Problem 1
In the interview excerpt, what topic does Richard use as the example in his article?
Problem 2
Pull from the interview excerpt the passage between "Colin: Well let’s" and "mean by that?", inclusive.
#### Source excerpt ####
Colin: Well let’s get down to some detail. When I was learning mathematics back in the late 80s - and I just gave that description of that ‘aha’ moment for me - but essentially it was still drill and practise. We were always shown the proofs and theorems first. But essentially it was a textbook and classroom exercise. In your article, you refer to compartmentalising. What do you mean by that?

Richard: So in the vein of what you were just saying let me use this analogy from my PE teaching days. Let’s say you are a kid who has never learnt to throw a baseball properly - you’ve simply never mastered the skill, and I’m going to teach you. So I’ll show you the whole action first but I won’t expect you to replicate the whole skill first. I’ll break it into parts. I’ll teach you the wrist action first. It’s really easy - anyone can do it. So we’ll throw 20 times back and forth just with the fingers and a wrist action and from close range. Then we will keep throwing but incorporate the forearm as well. And the student is thinking “Wow, I can do this. Then you step apart a bit and add a full arm action. Then you add the weight transfer from back foot to front foot. Then a full throw with a few steps run up. So I teach in parts and add parts to make up the whole. It’s not an exact analogy to teaching mathematics traditionally but it is close because the teaching is somewhat compartmentalised. Now when it comes to mathematics it seems logical to use a similar approach. The example I use in the article is basic trigonometry. Basic trigonometry or the trigonometry of right angled triangles allows us to calculate - within right-angled triangles - the length of a side given one side and an angle OR the size of an angle given 2 sides. So at the end of a unit, we want students to look at real life situations and solve the problem which will involve calculations of angles and sides within right angled triangles. And the traditional approach - which I assume we’ve used for hundreds of years - is to break the skills into parts. We teach the 3 trig scenarios - sine, cosine and tangent - but we teach them in isolation. So what happens is we first teach the Sine situation, show an example and then have the students do ‘ten questions’ based on that. So they are only thinking about the procedure to get the answers for the sine situation. And then we do the same for the cosine situation. Now students are only thinking about the procedure to get the answers for the cosine situation. And then we repeat for the tangent situation. All the time we have only been finding lengths of sides. So next, we show them how to find angles using sine, then cosine, then tangent. Then we progress to ‘real world’ situations and finally onto bearings. Now the problem with this is that at each of those parts students are thinking only about the routine for that one situation.
#### Source data ####
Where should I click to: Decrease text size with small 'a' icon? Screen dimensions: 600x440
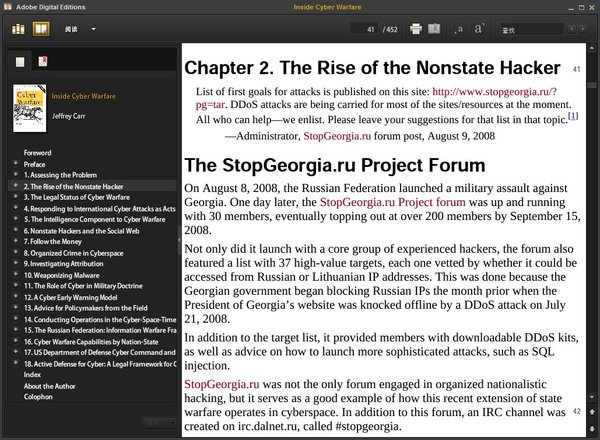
####
Expected answer 1
Basic trigonometry.

Expected answer 2
Colin: Well let’s get down to some detail. When I was learning mathematics back in the late 80s - and I just gave that description of that ‘aha’ moment for me - but essentially it was still drill and practise. We were always shown the proofs and theorems first. But essentially it was a textbook and classroom exercise. In your article, you refer to compartmentalising. What do you mean by that?